● Page extract:
-*-*-

Obfuscated programs are programs that have had their internals manipulated in a way to deter or confused malware analysts. Like movfuscator, one of the most horrendous obfuscators out there…
Packing malware is a way to compress a program and can be considered a subset of obfuscation. Malware that has been packed use a small wrapper program to decompress the packed file. Therefore when looking at a packed file, most of the time you are looking at the unpacker not the actual malware.
PEiD is a fantastic tool to detect packed files. Unfortunately, PEiD is no longer supported. Therefore, many newer packed malware will not be detected by it.
A quick way to see if a malware is packed is to look at the sections in the PE file. If the normal PE sections are not there and have been replaced that is a good indicator. For instance UPX, a common packer, will replace the sections with UPX01, UPX02, UPX03. Another way of determining if a file is packed is by looking at the sections Raw Size and Virtual Size. The raw size is a binary’s section’s size on the disk and the virtual size is the binary’s section’s size one loaded into memory. If a virtual size is much larger than the raw size it is a good indicator that the file is packed. Another indicator of a packed binary is if there are a small amount of readable strings when analyzing a binary.

-*-*-

● Dataset section:

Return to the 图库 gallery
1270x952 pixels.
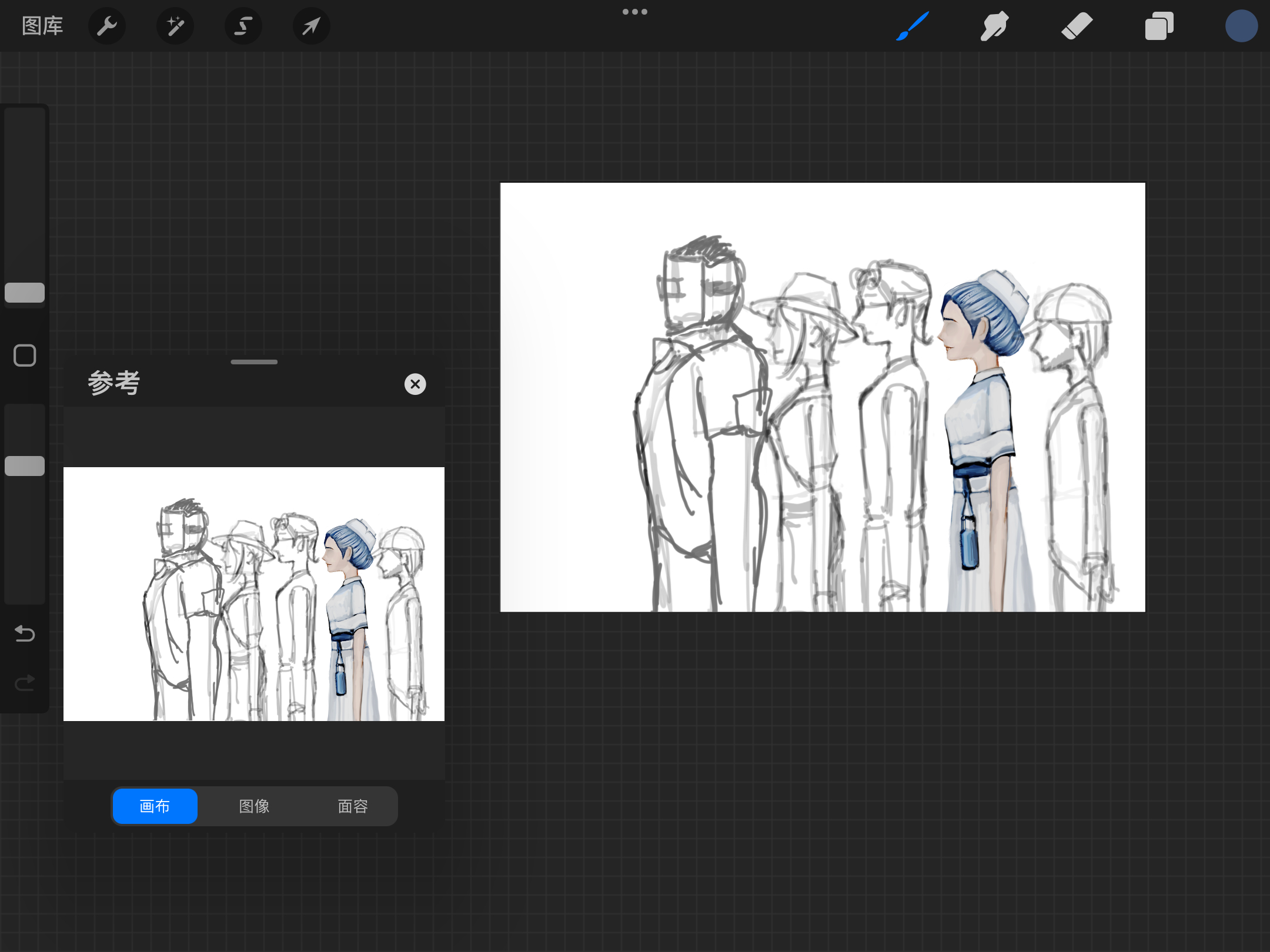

-*-*-

● Work task 1:
Answer these questions from the text on packed malware, one answer per line, marked the same way:
(a) Which tool does the text call fantastic for detecting packed files, and why will it miss many newer packed samples?
(b) What section names does UPX put in place of the normal PE sections?
(c) When you look at a packed file, what are you usually looking at?
● Work task 2:
Summarize the text on packed malware in two sentences.
● Work task 3:
Decide whether each statement agrees with the text on packed malware. For each, answer yes or no and quote the words of the text that decide it.
(a) Packing can be considered a subset of obfuscation.
(b) A raw size much larger than the virtual size is a good indicator of packing.
(c) A packed binary tends to contain many readable strings.

● Answer space 1:
(a) PEiD, which misses many newer packed samples because it is no longer supported.
(b) UPX01, UPX02, and UPX03.
(c) The unpacker, not the actual malware.

● Answer space 2:
Packing compresses a program, can be considered a subset of obfuscation, and relies on a small wrapper program that decompresses the packed file. Signs that a file is packed include normal PE sections that have been replaced, a virtual size much larger than the raw size, and few readable strings, and the PEiD detection tool is no longer supported.

● Answer space 3:
(a) Yes: "Packing malware is a way to compress a program and can be considered a subset of obfuscation."
(b) No: "If a virtual size is much larger than the raw size it is a good indicator that the file is packed."
(c) No: "Another indicator of a packed binary is if there are a small amount of readable strings when analyzing a binary."